What is Local Law 11 — and Does It Affect Your Brooklyn Building?
Local Law 11 explained for Brooklyn building owners — who it applies to, what Unsafe vs SWARMP means, and what triggers a brick pointing job.
Local Law 11 — now codified as the Façade Inspection & Safety Program (FISP) — requires every Brooklyn building 6 stories or taller to be inspected and repaired on a recurring five-year cycle. Here's what that means for you.
Does it apply to your Brooklyn building?
If your building is 6 stories or taller, yes. That includes most pre-war apartment buildings, all mid-rise condos and co-ops, and many post-war commercial buildings. Single-family brownstones and 3-family rowhouses are exempt — but a typical 6-story Park Slope co-op is fully in scope.
The three FISP classifications
Your QEWI inspector files one of three classifications: Safe (no action), SWARMP (Safe With A Repair and Maintenance Program — fix before the next cycle), or Unsafe (immediate sidewalk shed, 90-day repair). Deteriorated mortar is the single most common Unsafe and SWARMP finding.

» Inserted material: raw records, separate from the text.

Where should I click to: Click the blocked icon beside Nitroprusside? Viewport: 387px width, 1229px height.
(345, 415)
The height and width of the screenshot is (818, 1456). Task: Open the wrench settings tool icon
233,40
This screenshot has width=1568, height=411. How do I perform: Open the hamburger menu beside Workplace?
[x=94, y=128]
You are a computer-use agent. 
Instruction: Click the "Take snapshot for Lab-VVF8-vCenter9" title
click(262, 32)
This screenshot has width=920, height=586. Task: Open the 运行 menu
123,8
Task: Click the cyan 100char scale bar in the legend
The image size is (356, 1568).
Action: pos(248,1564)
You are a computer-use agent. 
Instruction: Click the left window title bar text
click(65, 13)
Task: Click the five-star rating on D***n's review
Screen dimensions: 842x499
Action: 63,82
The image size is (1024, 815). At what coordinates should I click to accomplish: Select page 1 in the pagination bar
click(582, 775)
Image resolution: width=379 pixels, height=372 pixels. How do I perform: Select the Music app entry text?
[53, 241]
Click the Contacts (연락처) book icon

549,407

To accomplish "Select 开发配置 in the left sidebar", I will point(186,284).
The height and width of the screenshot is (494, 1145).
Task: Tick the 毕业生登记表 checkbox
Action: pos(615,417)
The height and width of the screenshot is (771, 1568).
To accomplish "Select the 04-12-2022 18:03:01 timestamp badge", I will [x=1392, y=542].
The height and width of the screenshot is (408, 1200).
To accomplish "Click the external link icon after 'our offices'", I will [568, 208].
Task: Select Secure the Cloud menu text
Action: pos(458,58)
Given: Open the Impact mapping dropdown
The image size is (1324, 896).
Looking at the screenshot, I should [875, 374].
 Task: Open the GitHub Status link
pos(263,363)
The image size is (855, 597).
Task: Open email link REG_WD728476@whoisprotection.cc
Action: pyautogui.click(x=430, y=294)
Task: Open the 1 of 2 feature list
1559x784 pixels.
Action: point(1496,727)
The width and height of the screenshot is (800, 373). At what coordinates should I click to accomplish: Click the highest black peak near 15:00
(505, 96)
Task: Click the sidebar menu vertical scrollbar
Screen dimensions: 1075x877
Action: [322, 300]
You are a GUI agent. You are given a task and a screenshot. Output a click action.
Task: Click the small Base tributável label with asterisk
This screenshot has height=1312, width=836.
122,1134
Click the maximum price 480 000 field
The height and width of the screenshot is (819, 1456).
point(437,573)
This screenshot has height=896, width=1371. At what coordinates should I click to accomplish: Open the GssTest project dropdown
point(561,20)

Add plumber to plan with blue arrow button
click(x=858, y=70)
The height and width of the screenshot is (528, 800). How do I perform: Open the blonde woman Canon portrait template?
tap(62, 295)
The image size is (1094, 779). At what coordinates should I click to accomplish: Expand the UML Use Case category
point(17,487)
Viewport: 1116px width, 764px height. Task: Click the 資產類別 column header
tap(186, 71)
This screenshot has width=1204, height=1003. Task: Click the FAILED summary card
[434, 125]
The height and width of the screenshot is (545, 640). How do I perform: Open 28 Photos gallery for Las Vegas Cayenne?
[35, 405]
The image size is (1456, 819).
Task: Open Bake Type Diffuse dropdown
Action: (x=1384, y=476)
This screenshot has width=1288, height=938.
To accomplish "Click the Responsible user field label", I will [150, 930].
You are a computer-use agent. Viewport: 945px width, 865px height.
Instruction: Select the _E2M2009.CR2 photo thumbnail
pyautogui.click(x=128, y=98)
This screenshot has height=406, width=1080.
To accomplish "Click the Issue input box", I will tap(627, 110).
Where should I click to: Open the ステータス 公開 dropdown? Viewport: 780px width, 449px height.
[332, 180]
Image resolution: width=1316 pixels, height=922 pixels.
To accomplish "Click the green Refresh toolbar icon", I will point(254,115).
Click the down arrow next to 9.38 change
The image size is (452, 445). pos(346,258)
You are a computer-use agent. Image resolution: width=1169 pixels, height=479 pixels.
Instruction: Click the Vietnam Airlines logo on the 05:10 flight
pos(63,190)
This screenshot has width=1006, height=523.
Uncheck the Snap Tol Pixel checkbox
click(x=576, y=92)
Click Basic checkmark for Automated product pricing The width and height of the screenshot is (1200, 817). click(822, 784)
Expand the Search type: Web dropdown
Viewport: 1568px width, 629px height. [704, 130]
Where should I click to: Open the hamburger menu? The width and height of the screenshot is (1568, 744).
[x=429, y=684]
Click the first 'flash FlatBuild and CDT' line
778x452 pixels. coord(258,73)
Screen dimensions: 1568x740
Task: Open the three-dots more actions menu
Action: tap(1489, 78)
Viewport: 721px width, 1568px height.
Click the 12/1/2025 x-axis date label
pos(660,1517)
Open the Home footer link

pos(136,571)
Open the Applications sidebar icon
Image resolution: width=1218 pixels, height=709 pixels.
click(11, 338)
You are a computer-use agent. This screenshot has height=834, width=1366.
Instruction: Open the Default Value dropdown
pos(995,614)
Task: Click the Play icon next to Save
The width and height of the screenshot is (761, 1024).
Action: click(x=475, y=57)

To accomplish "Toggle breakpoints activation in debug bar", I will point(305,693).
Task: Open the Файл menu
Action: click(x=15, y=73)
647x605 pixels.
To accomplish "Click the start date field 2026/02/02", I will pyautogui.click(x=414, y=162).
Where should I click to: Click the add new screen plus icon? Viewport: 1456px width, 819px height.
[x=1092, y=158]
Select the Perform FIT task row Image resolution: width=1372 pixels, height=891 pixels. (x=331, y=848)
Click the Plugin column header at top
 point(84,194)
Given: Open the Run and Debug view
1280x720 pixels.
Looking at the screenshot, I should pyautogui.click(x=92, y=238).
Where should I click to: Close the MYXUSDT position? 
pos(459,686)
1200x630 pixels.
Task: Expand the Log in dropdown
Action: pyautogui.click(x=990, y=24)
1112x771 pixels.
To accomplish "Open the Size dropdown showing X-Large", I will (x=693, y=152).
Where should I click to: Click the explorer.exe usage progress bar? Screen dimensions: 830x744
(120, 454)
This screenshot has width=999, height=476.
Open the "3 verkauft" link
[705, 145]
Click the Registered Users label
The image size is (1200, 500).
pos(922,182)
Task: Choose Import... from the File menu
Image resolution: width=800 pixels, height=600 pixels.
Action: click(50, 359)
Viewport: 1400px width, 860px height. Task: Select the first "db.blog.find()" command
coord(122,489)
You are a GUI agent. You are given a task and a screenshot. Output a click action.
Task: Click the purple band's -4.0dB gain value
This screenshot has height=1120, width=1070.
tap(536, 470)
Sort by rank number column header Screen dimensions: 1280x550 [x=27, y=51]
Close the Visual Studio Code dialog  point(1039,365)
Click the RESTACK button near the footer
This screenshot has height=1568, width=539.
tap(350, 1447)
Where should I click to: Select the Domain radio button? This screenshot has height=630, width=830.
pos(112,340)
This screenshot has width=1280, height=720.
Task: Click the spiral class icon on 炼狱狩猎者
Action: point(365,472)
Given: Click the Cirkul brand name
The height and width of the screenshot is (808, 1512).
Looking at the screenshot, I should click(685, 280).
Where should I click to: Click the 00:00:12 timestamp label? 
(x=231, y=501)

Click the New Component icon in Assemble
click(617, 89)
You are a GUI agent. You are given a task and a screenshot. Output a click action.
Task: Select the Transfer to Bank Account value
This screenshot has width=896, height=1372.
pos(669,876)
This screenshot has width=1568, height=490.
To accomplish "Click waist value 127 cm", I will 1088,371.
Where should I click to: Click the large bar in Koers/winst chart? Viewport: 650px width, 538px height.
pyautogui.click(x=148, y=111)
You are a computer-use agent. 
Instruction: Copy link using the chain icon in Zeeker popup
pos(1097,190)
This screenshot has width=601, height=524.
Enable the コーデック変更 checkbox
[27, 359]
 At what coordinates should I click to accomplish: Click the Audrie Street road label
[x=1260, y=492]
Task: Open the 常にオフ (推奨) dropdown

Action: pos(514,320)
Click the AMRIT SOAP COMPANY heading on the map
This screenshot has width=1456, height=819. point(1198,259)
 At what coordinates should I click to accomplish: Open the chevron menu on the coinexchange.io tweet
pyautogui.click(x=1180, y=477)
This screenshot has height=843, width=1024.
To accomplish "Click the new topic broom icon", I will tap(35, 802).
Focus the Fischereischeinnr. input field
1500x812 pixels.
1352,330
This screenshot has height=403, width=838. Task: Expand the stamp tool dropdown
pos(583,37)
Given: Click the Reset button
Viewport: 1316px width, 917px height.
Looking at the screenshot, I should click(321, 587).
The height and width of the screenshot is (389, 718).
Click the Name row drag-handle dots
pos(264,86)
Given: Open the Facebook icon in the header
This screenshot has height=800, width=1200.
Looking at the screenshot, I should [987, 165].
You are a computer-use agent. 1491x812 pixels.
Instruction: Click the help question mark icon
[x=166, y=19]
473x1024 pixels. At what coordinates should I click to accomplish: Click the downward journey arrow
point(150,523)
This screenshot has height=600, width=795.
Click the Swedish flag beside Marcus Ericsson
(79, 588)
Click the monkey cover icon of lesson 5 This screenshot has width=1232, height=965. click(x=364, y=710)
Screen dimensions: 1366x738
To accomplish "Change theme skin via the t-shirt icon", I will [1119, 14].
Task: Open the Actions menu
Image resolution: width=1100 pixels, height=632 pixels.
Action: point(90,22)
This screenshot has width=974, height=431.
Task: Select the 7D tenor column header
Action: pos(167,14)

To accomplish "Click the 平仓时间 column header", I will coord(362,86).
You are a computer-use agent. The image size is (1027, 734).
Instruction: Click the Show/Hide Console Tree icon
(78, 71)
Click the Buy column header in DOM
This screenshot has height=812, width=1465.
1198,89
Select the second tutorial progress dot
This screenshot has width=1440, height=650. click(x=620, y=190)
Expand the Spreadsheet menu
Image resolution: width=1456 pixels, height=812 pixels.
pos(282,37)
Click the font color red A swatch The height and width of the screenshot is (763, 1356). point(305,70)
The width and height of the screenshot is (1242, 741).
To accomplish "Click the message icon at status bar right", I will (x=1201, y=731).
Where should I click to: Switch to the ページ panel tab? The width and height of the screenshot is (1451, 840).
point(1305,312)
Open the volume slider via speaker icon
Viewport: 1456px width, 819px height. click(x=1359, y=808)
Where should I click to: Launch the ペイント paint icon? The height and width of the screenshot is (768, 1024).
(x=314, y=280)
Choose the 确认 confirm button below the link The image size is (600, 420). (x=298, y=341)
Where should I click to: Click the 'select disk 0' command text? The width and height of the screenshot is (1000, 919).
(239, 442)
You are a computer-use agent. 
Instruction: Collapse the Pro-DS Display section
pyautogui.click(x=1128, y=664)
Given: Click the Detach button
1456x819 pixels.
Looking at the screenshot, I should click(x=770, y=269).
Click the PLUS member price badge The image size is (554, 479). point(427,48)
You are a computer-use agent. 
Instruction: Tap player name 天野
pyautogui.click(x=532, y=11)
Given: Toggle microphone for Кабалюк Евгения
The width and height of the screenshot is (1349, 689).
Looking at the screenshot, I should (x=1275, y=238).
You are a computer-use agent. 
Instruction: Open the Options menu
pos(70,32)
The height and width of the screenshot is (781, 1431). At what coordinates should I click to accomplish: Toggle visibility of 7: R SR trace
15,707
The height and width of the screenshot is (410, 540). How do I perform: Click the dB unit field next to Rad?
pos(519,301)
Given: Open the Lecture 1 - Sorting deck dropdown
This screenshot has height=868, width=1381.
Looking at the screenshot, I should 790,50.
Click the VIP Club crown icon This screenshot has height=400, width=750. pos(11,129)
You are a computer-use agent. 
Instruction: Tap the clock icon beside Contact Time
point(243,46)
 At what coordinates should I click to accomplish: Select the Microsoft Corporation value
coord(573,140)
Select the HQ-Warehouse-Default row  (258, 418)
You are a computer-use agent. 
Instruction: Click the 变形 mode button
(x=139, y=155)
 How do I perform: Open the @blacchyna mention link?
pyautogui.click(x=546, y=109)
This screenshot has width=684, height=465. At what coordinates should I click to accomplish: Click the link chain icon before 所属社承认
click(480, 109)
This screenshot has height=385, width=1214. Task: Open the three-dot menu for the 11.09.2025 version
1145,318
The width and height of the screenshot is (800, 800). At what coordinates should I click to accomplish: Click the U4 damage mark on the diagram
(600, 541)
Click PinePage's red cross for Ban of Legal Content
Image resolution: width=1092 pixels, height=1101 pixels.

What triggers brick pointing
Brick pointing is triggered most often by: open or deteriorated mortar joints on upper-story facades, parapet wall deterioration, loose cornice anchors, and spalled brick at lintels. Each of these is a documented repair line on a FISP report — and each is exactly what we do.
Cycle 9 deadlines
FISP Cycle 9 ran 2020–2024. Cycle 10 is now active. If your building filed an SWARMP in Cycle 9, the repair must be complete and re-filed before your next sub-cycle date — typically a 2- to 5-year window depending on your filing block.